Dont take it the wrong way. I've been looking at cars with eibach prokits and the rear seems like the wheel well rests on the tire. Is there a way to raise it a little so it doesn't look so uneven? I've heard something about Motivational rear mounts, but I'm not sure what they do and if they're available still.


----------



## barnoun (May 7, 2002)

The motivationl mounts only add travel, but don't raise it. As for how to raise it, that's what coilovers are for


----------



## andre (Apr 30, 2002)

coilovers are berry berry espensif. i cant affoid coilovers.  I like the drop of the front, but the rear is just a tad low for me...expecially when I throw in 3 full size male adults.


----------



## luminus (Jul 10, 2002)

I had thought of this, and you could raise the rear relatively easily. If you remove the 3 or 4 bolts in the upper spring mount and put in longer ones, you will then be able to fabricate a spacer that sits on top of the spring perch. The new bolts go through the spacer and mount in the shock tower as usual. Now the rear of the car is sitting 1/2" or so higher (or whatever height you want, within reason).
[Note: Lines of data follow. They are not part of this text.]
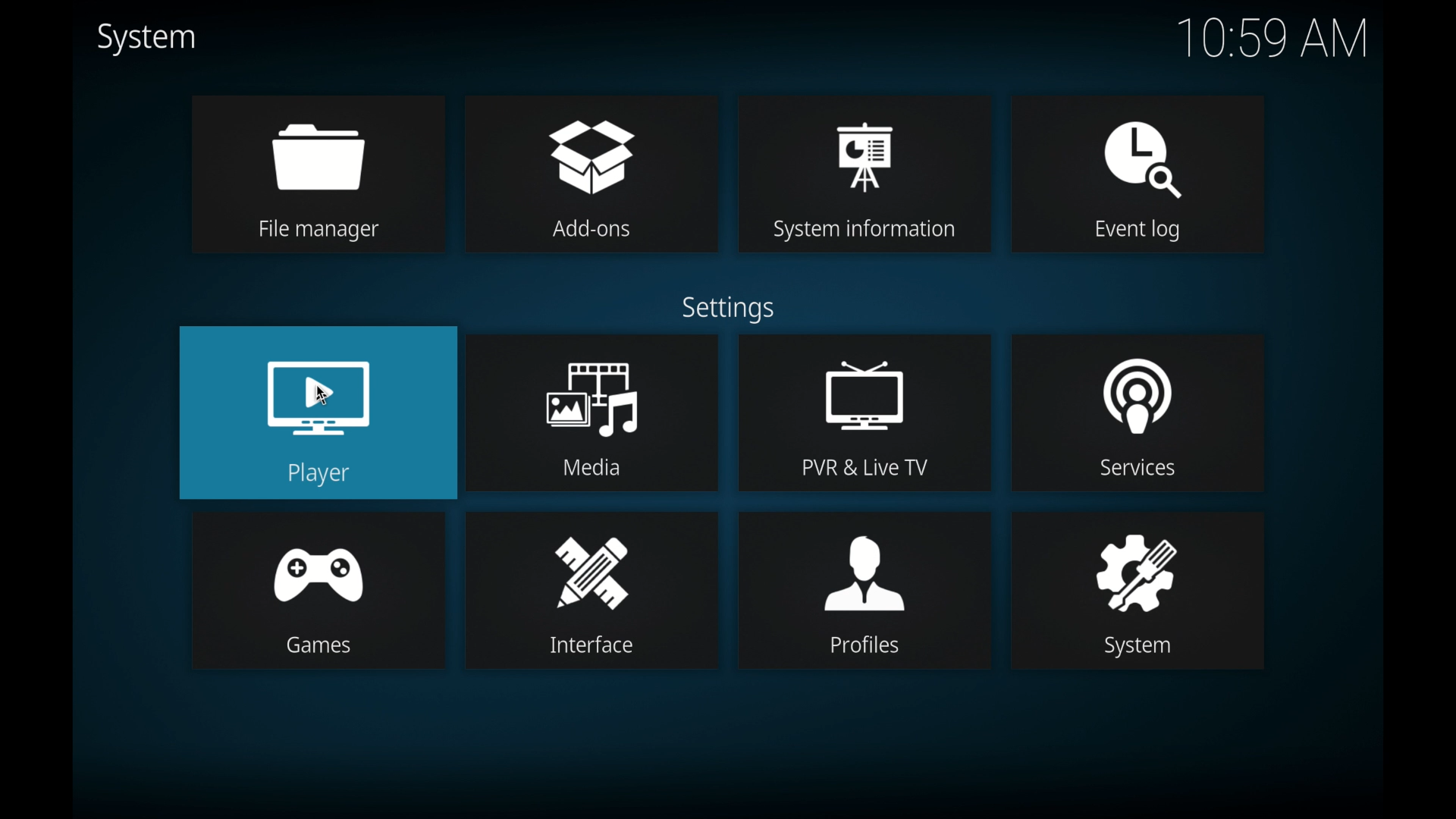  What do you see at coordinates (864, 412) in the screenshot?
I see `pvr & live tv` at bounding box center [864, 412].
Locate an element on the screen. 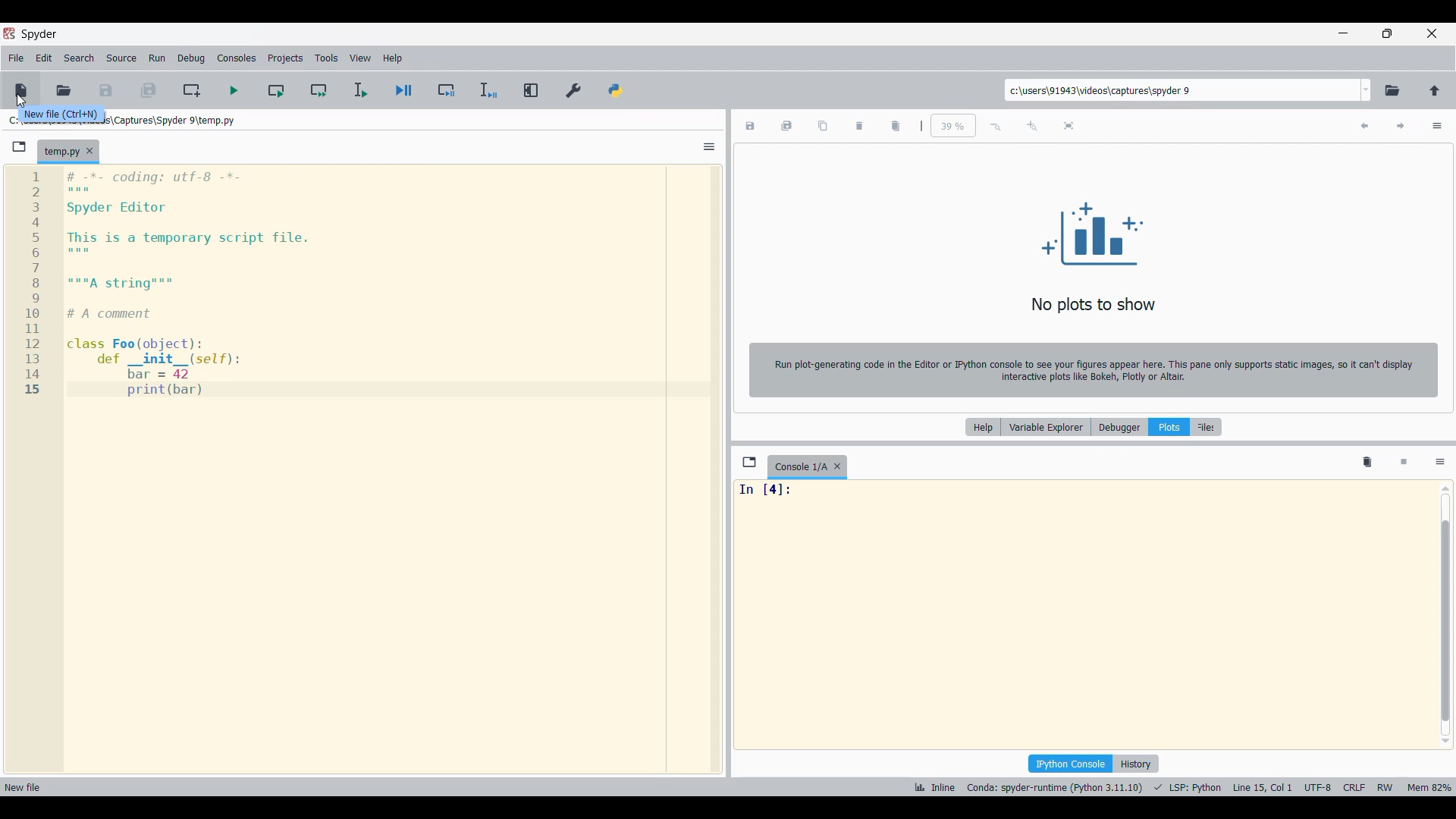 The image size is (1456, 819). Help is located at coordinates (983, 427).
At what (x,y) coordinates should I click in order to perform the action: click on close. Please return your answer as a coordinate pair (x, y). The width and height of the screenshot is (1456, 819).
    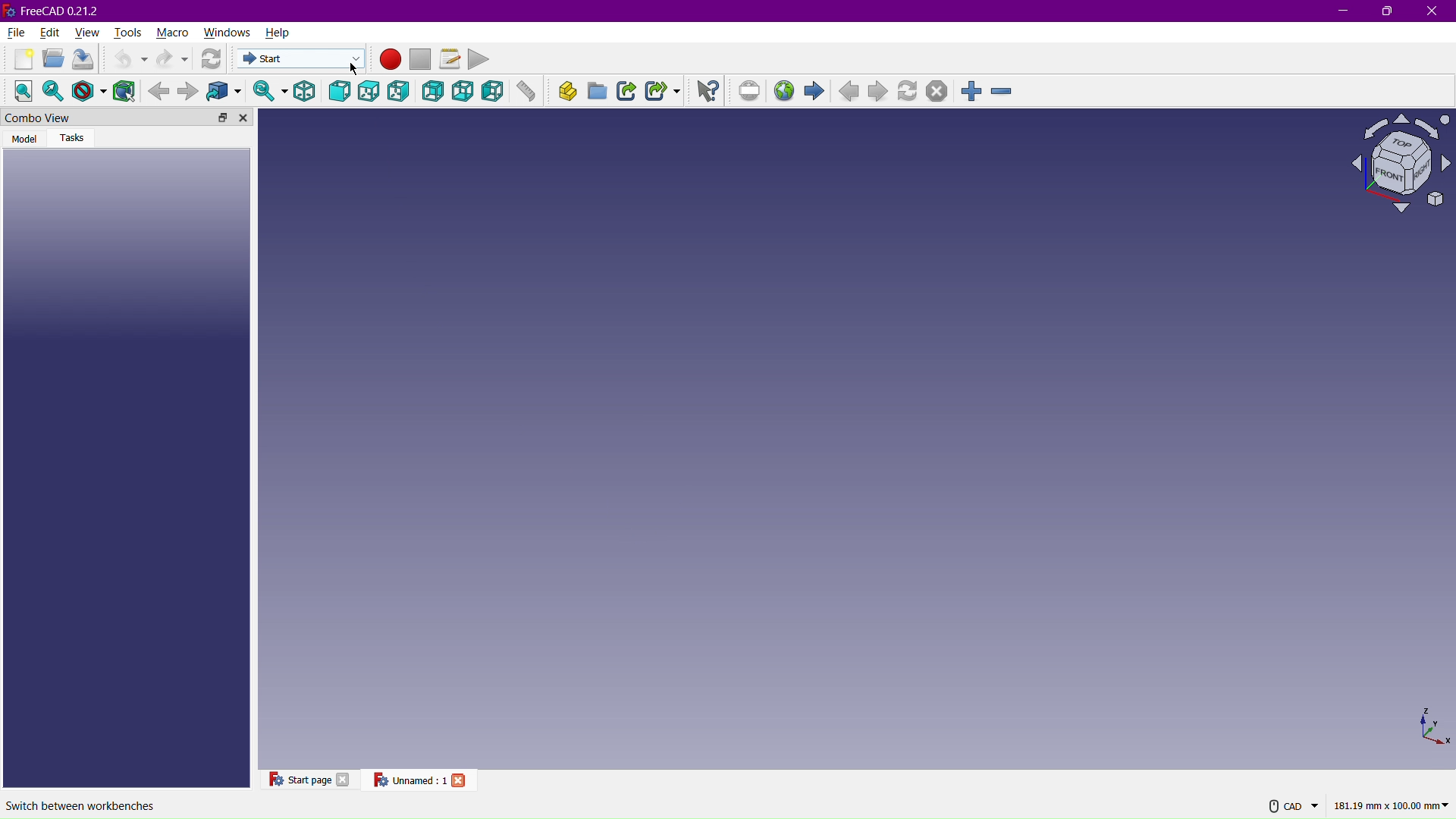
    Looking at the image, I should click on (460, 780).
I believe those bolts are welded in, so a grinder could take them out pretty quickly. Just don't damage/modify the spring perch inself.

As for how to fab a spacer, not sure on that one yet.

Aaron


----------



## andre (Apr 30, 2002)

So you haven't done this yet?


----------



## luminus (Jul 10, 2002)

No. I'm getting some new springs soon (still on the stock ones), and if the rear is lower than i want, I'll do it. If there is enough interest (and I do it), I could post details here.

Aaron


----------



## andre (Apr 30, 2002)

If you do it, let me know.


----------